Step 3: Develop a Comprehensive Work Breakdown Structure (WBS)
Within the previous step, the SoW report conveyed a brief overview of the organization’s critical aspects and a list of the organization’s security needs. Now, you are ready to develop a comprehensive work breakdown structure (WBS).
This breakdown provides more detail, so you will need to devise examples of procedures you might recommend to your organization. Some examples include a penetration test, baseline analysis, or system logging. Note the tools and techniques to use in conducting a vulnerability assessment to be used later in the project.

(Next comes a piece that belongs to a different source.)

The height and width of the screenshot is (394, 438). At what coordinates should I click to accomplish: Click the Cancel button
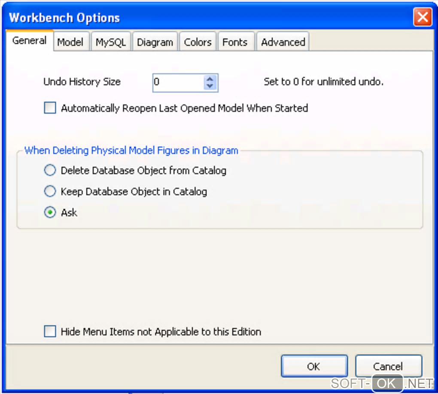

Using a spreadsheet, create the comprehensive work breakdown structure, including key elements that must be tested and analyzed. Organize the spreadsheet using the elements identified in the SoW from the previous steps and the following:
- internal threats: personnel, policies, procedures
- external threats: systems, connectivity, databases
- existing security measures: software, hardware, telecommunications, cloud resources
- compliance requirements: legal aspects (federal, state, and local), contractual demands up and down the supply chain
Note the security threats and vulnerabilities. This plan will serve as the second section of the final vulnerability assessment report.
Submit the comprehensive work breakdown structure for feedback.
Step 4: Explain Security Threats and Vulnerabilities
In the previous step, you developed a comprehensive work breakdown structure. In this step, you will explain the security threats and vulnerabilities included in the plan. In the explanations, consider relevant concepts such as the threat modeling process and third-party outsourcing issues. Include system and application security threats and vulnerabilities.
Reference aspects that are not being included. Note that you would need to obtain management agreement with the initial analysis of mission-critical components to be included in the assessment. This phase includes management input into the prioritization process of all risks from internal and external sources.
This information will be used in the following steps to develop the threats and vulnerabilities report, which will then be included in the Final Vulnerability Assessment Report.
Next, you will classify the risk of threats and vulnerabilities.
Step 5: Classify the Risk of Threats and Vulnerabilities
Throughout this project, you have developed a foundation for the vulnerability and threat assessment by classifying critical organizational aspects, creating a scope of work, and explaining security threats and vulnerabilities. Now, you are ready to classify the organization’s risk according to the relevant data determined in the project plan.
Company demands, management input, compliance requirements, and industry probability of exploitation are all considerations when classifying the risk of threats and vulnerabilities. Based on these considerations for the midsize government contracting group, further clarify the vulnerabilities and threats you have itemized. Explain why each is a vulnerability or threat, as well as why it is relevant to the overall assessment.
Consider continuous monitoring issues as you work through the classification. Use the threat and vulnerability explanations from the previous step and risk classifications from this step to develop the threats and vulnerabilities report.
In the next step, you will prioritize the threats and vulnerabilities you have explained and classified.
Step 6: Prioritize Threats and Vulnerabilities
Now that you have explained and classified the threats and vulnerabilities, you will prioritize them using a reasonable approach as explained in the project plan. As you prioritize the identified threats and vulnerabilities, you will need to:
- include both internal and external sources of threats
- consider assessment of exposure to outages
- consider information resource valuation
- indicate which approach you are using and justify your choice
Use this information, along with the threat and vulnerability explanations and risk classifications from the previous steps, to develop the threats and vulnerabilities report.
Compose a two- to three-page report regarding specific threats and vulnerabilities of the technical aspects of the environment. This report will be used in the final vulnerability and threat assessment report.
Submit the threats and vulnerabilities report for feedback.
This should be two separate files. One for step 3 and one for step 6 (follow steps 4-6 in order to complete step 6). Each file should have a tile page and a reference page. For the spreadsheet, you can use Word to create it.